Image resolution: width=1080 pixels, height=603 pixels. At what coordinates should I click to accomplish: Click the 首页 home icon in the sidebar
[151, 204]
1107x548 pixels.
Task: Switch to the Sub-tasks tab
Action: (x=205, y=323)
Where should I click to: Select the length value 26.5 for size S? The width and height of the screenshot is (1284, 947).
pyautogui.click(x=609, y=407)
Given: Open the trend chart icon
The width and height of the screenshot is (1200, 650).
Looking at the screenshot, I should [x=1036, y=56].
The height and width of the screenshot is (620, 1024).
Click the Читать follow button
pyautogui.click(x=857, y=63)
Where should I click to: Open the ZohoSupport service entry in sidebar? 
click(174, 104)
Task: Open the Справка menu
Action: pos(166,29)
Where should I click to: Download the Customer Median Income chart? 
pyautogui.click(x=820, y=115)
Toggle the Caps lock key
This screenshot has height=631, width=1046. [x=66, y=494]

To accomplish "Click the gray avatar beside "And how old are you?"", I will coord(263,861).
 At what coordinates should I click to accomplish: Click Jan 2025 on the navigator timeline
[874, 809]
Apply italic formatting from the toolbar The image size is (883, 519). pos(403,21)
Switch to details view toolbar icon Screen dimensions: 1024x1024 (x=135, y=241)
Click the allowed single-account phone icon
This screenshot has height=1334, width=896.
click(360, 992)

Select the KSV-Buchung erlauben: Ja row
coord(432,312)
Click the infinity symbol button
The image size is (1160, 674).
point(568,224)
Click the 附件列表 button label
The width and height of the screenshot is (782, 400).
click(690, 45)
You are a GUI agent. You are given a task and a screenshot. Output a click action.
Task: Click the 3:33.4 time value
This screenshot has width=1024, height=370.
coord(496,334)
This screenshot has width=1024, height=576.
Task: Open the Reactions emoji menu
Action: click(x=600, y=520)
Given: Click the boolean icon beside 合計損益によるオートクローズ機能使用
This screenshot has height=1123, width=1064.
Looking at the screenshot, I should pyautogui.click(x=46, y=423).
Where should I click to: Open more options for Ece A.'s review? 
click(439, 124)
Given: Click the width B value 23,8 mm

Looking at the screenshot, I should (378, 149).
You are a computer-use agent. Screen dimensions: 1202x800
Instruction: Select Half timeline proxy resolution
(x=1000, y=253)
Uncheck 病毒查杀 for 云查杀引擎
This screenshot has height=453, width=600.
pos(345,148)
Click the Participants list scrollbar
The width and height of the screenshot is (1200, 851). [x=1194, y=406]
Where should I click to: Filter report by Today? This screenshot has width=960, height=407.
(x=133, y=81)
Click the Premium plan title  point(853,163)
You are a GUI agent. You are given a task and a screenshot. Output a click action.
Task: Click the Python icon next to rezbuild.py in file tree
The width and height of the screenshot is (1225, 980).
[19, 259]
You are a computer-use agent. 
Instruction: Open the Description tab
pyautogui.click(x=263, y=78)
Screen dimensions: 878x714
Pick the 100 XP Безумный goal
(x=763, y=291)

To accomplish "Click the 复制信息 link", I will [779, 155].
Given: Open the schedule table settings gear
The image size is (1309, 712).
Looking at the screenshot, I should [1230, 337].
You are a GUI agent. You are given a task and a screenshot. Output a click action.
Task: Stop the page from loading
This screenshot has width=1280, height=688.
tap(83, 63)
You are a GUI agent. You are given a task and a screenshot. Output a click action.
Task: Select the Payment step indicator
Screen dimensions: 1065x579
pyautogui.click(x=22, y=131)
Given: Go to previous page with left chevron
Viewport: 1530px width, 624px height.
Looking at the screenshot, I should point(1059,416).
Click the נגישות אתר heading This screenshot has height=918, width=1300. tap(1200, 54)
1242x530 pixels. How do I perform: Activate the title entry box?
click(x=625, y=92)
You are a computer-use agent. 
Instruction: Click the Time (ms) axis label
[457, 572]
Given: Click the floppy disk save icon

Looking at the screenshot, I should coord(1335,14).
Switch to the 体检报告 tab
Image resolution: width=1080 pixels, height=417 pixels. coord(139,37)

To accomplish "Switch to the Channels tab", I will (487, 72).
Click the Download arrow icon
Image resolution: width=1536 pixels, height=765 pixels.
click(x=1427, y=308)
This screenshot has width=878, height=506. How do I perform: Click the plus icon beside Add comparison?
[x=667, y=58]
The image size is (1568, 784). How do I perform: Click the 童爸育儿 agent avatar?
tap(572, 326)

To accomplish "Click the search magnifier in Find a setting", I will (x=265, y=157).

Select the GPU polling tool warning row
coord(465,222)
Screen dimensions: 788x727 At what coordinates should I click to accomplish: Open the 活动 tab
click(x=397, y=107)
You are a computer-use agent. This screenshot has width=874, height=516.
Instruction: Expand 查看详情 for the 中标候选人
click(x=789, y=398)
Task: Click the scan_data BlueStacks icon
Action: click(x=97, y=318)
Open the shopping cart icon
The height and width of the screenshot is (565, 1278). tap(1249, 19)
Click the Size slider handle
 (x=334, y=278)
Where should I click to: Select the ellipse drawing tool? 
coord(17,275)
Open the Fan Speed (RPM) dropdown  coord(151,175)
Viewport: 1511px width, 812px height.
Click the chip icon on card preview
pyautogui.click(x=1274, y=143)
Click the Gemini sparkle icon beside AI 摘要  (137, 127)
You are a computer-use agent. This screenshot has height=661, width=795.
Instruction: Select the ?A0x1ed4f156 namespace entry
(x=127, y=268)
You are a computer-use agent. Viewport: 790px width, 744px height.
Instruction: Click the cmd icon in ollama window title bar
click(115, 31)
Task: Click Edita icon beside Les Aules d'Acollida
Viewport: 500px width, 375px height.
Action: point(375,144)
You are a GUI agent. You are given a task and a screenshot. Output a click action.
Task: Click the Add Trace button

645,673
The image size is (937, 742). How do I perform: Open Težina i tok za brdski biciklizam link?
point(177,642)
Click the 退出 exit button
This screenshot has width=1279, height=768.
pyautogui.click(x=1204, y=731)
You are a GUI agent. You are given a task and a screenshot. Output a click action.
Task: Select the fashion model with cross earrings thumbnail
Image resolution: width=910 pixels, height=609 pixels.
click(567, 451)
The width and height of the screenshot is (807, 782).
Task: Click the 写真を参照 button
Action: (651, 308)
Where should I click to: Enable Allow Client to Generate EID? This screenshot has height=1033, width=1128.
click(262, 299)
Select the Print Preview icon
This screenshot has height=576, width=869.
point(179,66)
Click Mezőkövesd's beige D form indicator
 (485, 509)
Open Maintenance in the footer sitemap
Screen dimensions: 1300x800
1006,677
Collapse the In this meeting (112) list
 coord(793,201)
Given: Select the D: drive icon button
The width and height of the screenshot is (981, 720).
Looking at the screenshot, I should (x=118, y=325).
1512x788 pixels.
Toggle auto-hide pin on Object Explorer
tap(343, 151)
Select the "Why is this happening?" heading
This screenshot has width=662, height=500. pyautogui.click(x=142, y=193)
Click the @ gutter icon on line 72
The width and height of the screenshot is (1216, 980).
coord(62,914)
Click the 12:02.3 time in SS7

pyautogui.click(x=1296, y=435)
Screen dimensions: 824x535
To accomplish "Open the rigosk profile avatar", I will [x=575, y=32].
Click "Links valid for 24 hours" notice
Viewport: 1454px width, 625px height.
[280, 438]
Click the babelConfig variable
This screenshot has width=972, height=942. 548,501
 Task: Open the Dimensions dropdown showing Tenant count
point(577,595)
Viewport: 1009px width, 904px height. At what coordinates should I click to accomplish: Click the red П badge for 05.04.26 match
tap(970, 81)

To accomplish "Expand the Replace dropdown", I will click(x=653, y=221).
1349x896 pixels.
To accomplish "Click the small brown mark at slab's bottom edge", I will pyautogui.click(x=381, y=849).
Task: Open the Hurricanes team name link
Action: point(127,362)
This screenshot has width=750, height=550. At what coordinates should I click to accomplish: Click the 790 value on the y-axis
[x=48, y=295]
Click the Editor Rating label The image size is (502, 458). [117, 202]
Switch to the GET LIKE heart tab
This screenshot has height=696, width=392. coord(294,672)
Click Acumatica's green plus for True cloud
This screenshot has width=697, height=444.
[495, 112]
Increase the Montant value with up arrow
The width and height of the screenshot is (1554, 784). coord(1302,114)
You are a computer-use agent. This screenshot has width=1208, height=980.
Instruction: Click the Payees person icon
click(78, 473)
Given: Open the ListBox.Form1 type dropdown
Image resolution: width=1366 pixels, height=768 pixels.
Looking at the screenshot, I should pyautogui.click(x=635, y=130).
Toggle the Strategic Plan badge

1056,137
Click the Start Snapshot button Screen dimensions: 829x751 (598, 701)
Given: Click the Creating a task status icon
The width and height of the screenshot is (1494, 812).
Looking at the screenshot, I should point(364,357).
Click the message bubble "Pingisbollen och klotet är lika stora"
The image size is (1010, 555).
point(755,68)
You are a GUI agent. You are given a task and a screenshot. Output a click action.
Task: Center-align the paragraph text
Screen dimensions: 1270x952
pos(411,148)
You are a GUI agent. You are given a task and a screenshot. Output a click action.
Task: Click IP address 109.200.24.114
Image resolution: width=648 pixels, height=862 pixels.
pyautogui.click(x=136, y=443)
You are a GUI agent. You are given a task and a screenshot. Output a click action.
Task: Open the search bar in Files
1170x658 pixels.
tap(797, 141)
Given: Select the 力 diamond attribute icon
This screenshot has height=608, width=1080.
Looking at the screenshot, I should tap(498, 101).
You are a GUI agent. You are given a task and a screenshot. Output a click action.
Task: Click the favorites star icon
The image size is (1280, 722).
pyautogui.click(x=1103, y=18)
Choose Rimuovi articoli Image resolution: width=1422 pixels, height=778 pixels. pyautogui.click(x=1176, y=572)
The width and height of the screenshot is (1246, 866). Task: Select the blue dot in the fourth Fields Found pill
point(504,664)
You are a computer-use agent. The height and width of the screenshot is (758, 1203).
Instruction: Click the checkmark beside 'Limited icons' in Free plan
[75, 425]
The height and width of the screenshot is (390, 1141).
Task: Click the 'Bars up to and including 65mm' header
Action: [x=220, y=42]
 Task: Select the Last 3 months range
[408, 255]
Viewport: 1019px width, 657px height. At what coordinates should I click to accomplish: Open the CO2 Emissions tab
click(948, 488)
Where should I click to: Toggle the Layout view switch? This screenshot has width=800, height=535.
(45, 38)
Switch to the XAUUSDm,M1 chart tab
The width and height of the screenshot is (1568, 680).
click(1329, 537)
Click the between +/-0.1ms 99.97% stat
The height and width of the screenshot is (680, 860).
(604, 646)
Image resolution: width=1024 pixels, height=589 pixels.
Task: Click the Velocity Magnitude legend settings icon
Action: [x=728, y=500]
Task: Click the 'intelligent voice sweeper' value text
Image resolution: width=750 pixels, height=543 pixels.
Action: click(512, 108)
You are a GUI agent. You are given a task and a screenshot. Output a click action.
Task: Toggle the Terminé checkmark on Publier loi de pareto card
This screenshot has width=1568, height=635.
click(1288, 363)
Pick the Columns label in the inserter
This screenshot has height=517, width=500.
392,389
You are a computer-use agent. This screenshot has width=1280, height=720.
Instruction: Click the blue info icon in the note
□ □ □ □ □
Directions:
Scan the lines above for "This screenshot has height=1334, width=896." and for "Task: Click the 3:33.4 time value". Repeat exactly the line holding each of them and every line in between.

Answer area:
This screenshot has height=1334, width=896.
click(360, 992)

Select the KSV-Buchung erlauben: Ja row
coord(432,312)
Click the infinity symbol button
The image size is (1160, 674).
point(568,224)
Click the 附件列表 button label
The width and height of the screenshot is (782, 400).
click(690, 45)
You are a GUI agent. You are given a task and a screenshot. Output a click action.
Task: Click the 3:33.4 time value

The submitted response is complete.